Try it: The response should contain all of the records, copied exactly, and none of the images.

★ ★ ★ ★

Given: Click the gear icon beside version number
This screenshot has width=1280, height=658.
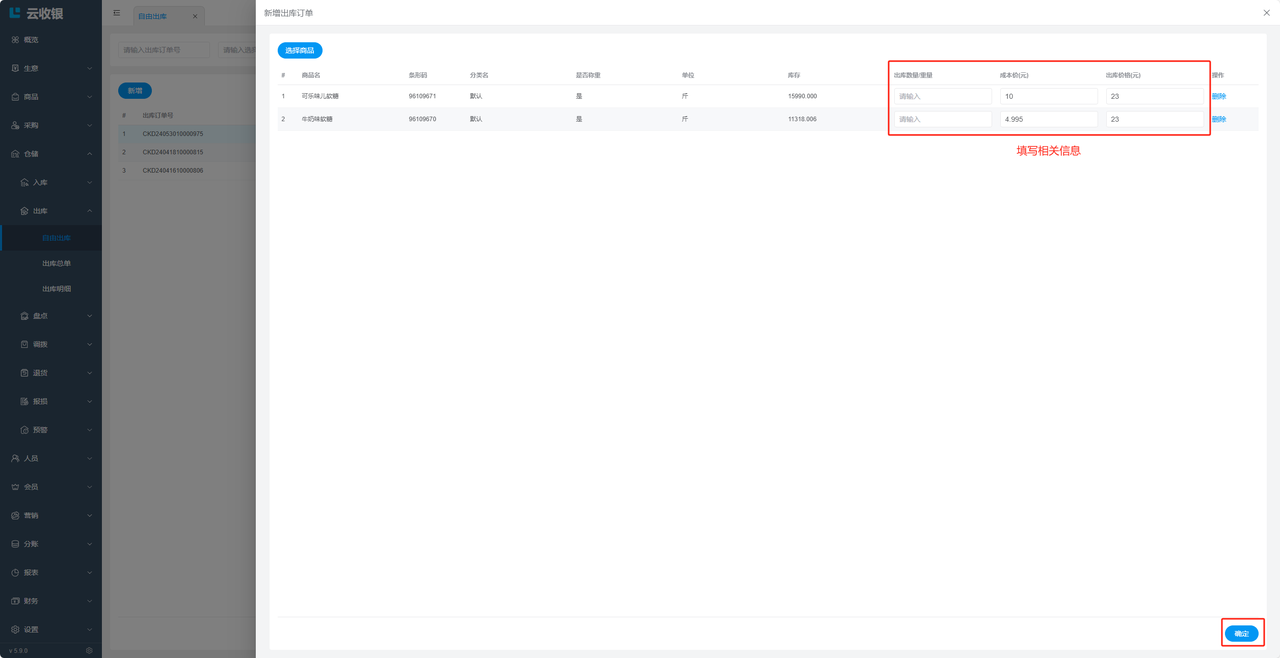Looking at the screenshot, I should point(89,650).
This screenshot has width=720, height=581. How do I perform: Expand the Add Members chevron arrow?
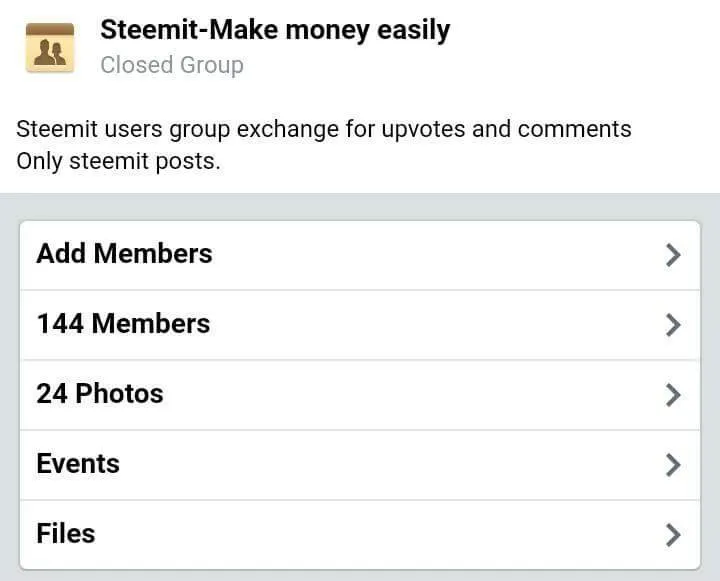click(673, 255)
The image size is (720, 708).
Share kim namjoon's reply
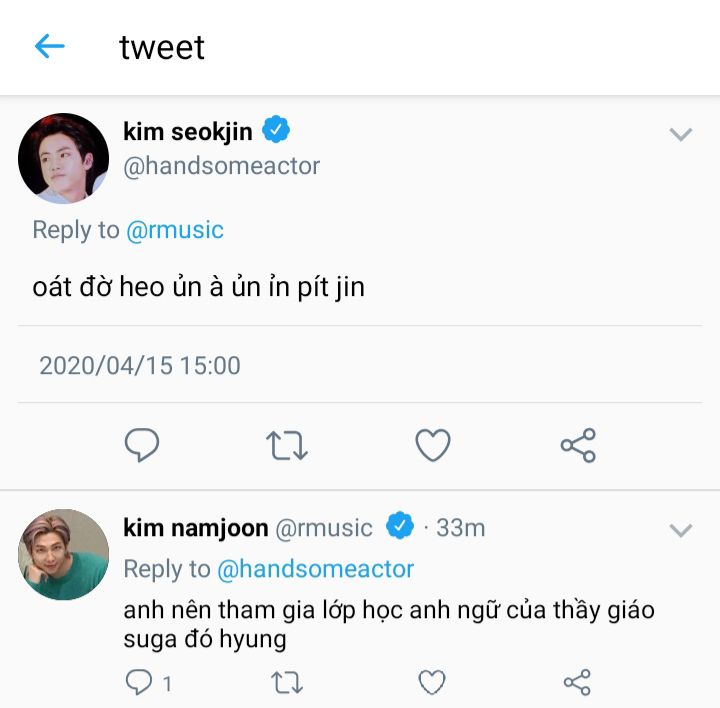[577, 682]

★ ★ ★ ★

Output for this exercise:
Given: Click the gear icon beside version number
This screenshot has width=1280, height=658.
Looking at the screenshot, I should point(89,650).
This screenshot has width=720, height=581. How do I perform: Expand the Add Members chevron arrow?
click(673, 255)
The image size is (720, 708).
Share kim namjoon's reply
[577, 682]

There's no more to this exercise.